The heart-beating donor is brought to the operating room from the intensive care unit or emergency department,
with appropriate hemodynamic and electrocardiographic monitoring. Oxygen is delivered by means of manual bagvalve mask with 100% inspired concentration. Inotropic drug infusions are continued during transport and recovery.
The anesthesiologist should maintain close communication with the recovery teams to prevent cardiac arrhythmia,
hypotension, and hypoxemia.
Steps in the procedure can be categorized as follows: (1) incision, (2) exploration and inspection, (3) mobilization
of individual organs, (4) in situ perfusion, (5) removal of organs, and (6) closure of the incision. Postrecovery
processing, packaging, and transport to the recipient centers are the final steps.
Incision, exploration, and inspection
The entire torso is prepared with an iodine-containing solution, and a field is draped from the neck to the pubis.
General exploration is carried out to confirm that unexpected conditions that preclude donation, such as tumor,
infection, or specific organ damage, are absent. A complete midline incision from suprasternal notch to pubis is
made for multiple-organ recovery. The sternum is split. If necessary, cruciate abdominal incisions are added to
facilitate exposure of the intra-abdominal organs.
Mobilization of individual organs and in situ perfusion
In the rapid technique of organ procurement, little mobilization of individual organs is necessary. Preparation for in
situ perfusion consists of a complete Kocher maneuver with a Cantrell maneuver. The aorta is exposed from the
bifurcation distally to the level of the left renal vein proximally. The inferior mesenteric artery is divided. Lumbar
branches may be ligated and divided at this point. The inferior vena cava is similarly exposed.

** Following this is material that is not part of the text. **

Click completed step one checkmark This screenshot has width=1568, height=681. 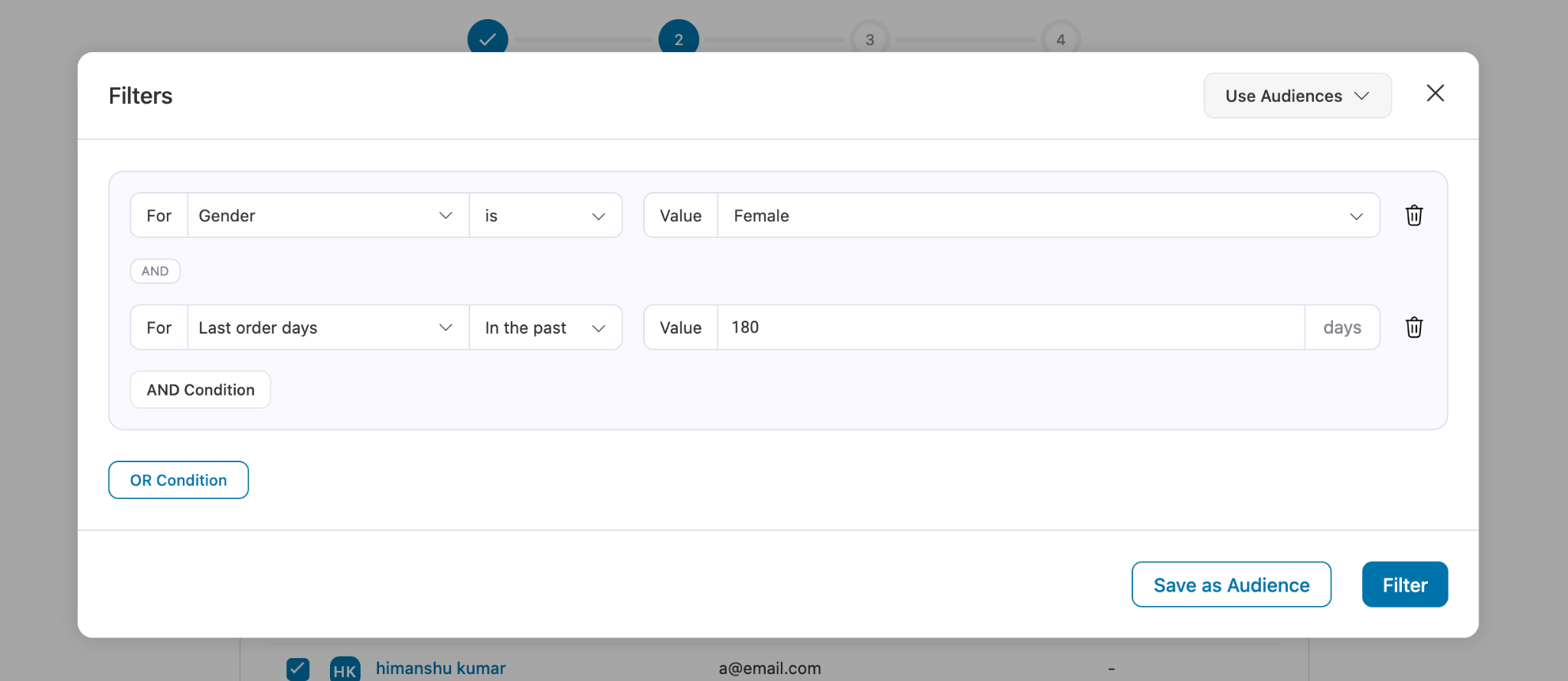pos(488,38)
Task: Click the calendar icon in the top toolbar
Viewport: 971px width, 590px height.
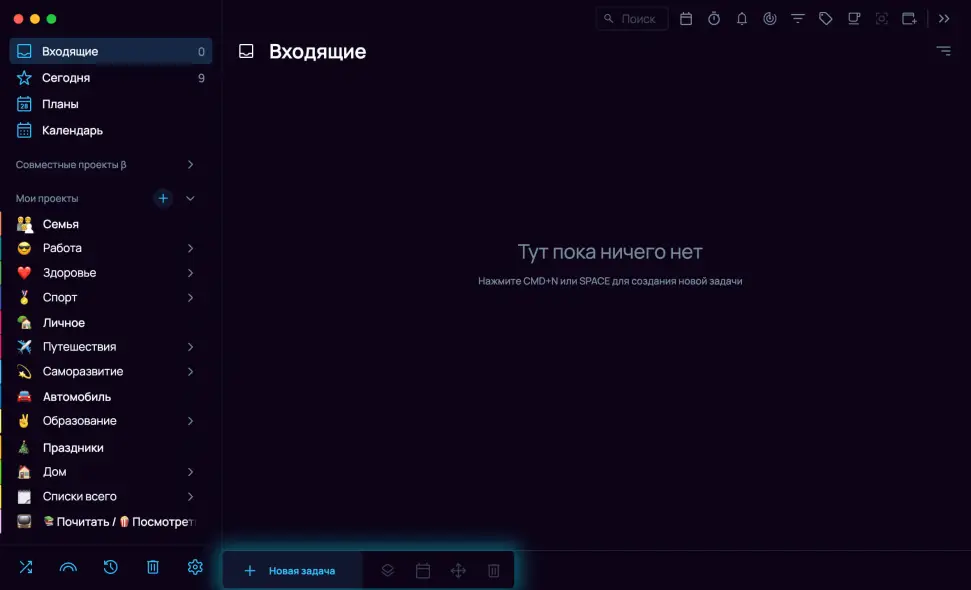Action: [686, 18]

Next, the left triangular ligament of the liver is taken down, exposing the crural muscle at the aortic hiatus. The
aorta is encircled with tape at the diaphragm. In situ perfusion through the distal aorta and cross-clamping of the
proximal aorta begin immediately in the event the donor becomes hemodynamically unstable or sustains cardiac
arrest. In situ perfusion prevents warm ischemia. Stability of the donor allows for further preparation before in situ
flushing.
The inferior mesenteric vein is isolated as it enters the retroperitoneum behind the pancreas. This vein provides
convenient access for in situ portal flushing by means of a small catheter, such as a Javid shunt. The pars flaccida
of the lesser omentum should be inspected for evidence of a replaced left hepatic artery arising from the left gastric
artery, and minimal dissection of the hepatic artery is necessary.
The course of the ureters should be identified. Gerota's fascia is widely incised to allow topical cooling with iced
slush solution to supplement the in situ perfusion. Complete mobilization of the kidneys before in situ flushing is
unnecessary and poses a risk of damage to the renal vessels or inadvertent division of accessory renal arteries.
Removal of organs
A team working simultaneously with the abdominal-retrieval team can prepare the heart and lungs for removal. The
superior and inferior vena cava are mobilized, and the aortic arch is dissected sufficiently for the placement of a
crossclamp at the time of infusion of aortic root cardioplegia. Preliminary mobilization of the lungs is usually
performed, and access to the pulmonary artery is necessary for pulmonary preservation. When all teams are
ready, a coordinated sequence of events ensures that all organs are simultaneously cooled and protected.
The donor is given systemic heparin. A Javid shunt is advanced through the inferior mesenteric vein near the
pancreas and advanced into the portal vein. A cardioplegia needle is positioned in the aortic arch. The distal
abdominal aorta is cannulated for in situ perfusion of the kidneys, liver, and pancreas, and an exsanguination
cannula is placed in the distal inferior vena cava. As an alternative, the inferior vena caval-right atrial junction may
be divided in the chest with suction catheters placed in the caval lumen and right thoracic cavity to decompress
the venous circulation at the moment of aortic cross-clamping.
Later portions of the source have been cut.